Obsessive-Compulsive Disorder: Neurobiology and the Latest in Treatment

Derick E. Vergne, MD


May 17, 2017

In This Article

The Phenomenology of Obsessive-Compulsive Disorder

Patients with OCD cannot control their obsessions; they are never-ending, difficult to eradicate, and only partially ameliorated after the resulting compulsive act. Compulsions are almost as automatic as reflexes and, therefore, devoid of any rationality. The commonality between obsessions and compulsions is the lack of control felt by the sufferer, which is why suicide rates are high in this population. Kamath and colleagues found that 58% of patients with OCD have suicidal ideation, and about 28% attempt to commit suicide.[5]

The American Psychiatric Association criteria for the diagnosis of obsessive-compulsive disorder include[6]:

  1. Recurrent and persistent thoughts, urges, or impulses that are experienced, at some time during the disturbance, as intrusive and unwanted, and that in most individuals cause marked anxiety or distress.

  2. An attempt to ignore or suppress such thoughts, urges, or images, or to neutralize them with some other thought or action.

  3. The obsessions or compulsions are time-consuming.

In other words, there is no control over the beginning or end of a thought, its content, or its repetition. OCD is a cycle that has no end, and the patient will try to stop it to no avail. Stopping feels impossible because of the belief that "something very bad" will happen if the cycle ends. By performing an action or ritual, the person feels she or he is paying "dues," and will somehow be forgiven for the audacity of trying to stop the cycle of obsessions. The action, or compulsion, seeks to find a "solution" to the thought the patient originally had.

For example, an "impure" sexual thought repeats itself, and the patient therefore begins to believe that he or she is an impure person. Such a person will feel that this impurity will lead to a family member's failure to achieve some goal, such as an expected work promotion, as if the outcome can be somehow controlled from afar. This is magical thinking.

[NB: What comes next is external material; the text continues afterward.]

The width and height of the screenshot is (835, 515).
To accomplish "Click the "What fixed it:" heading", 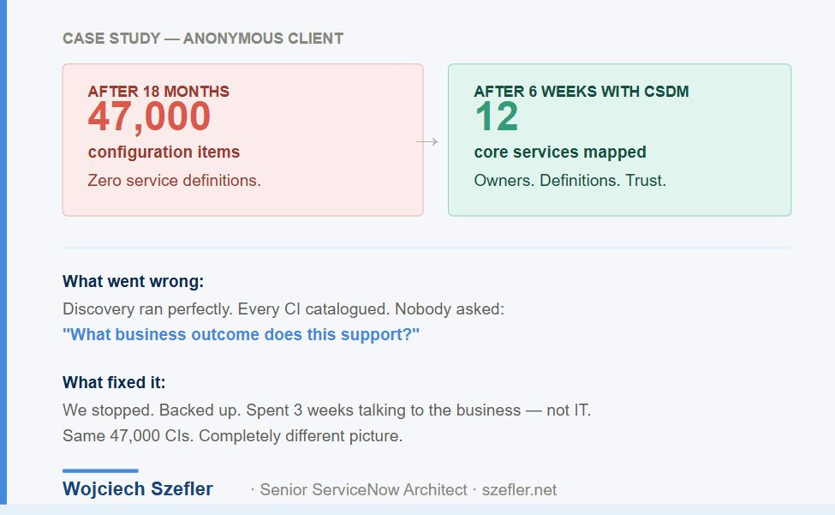I will [114, 382].
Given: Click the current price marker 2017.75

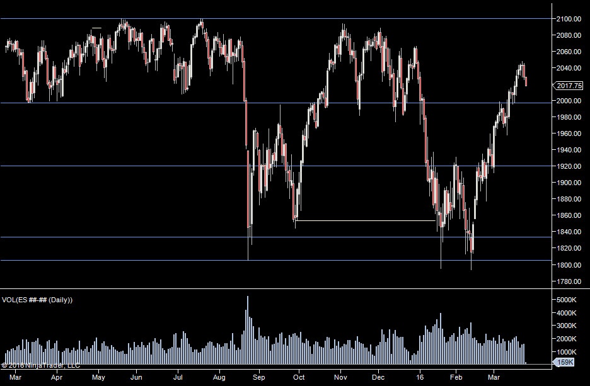Looking at the screenshot, I should tap(570, 86).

The patient will certainly conclude that this belief does not make sense, and understands that it is impossible to affect the outcome of a family member's career. Yet, because the patient can never be certain of that, he or she performs the ritualistic repetition, making ensure, for example, to walk symmetrically or to look up after every three steps to "bless" the family member.

The thought, or obsession, is an action that needs a reaction, which is the compulsive, repetitive act. The obsession needs its compulsion just as the itch needs the scratch. Obsessions and compulsions are interlinked, interminable, and exhausting.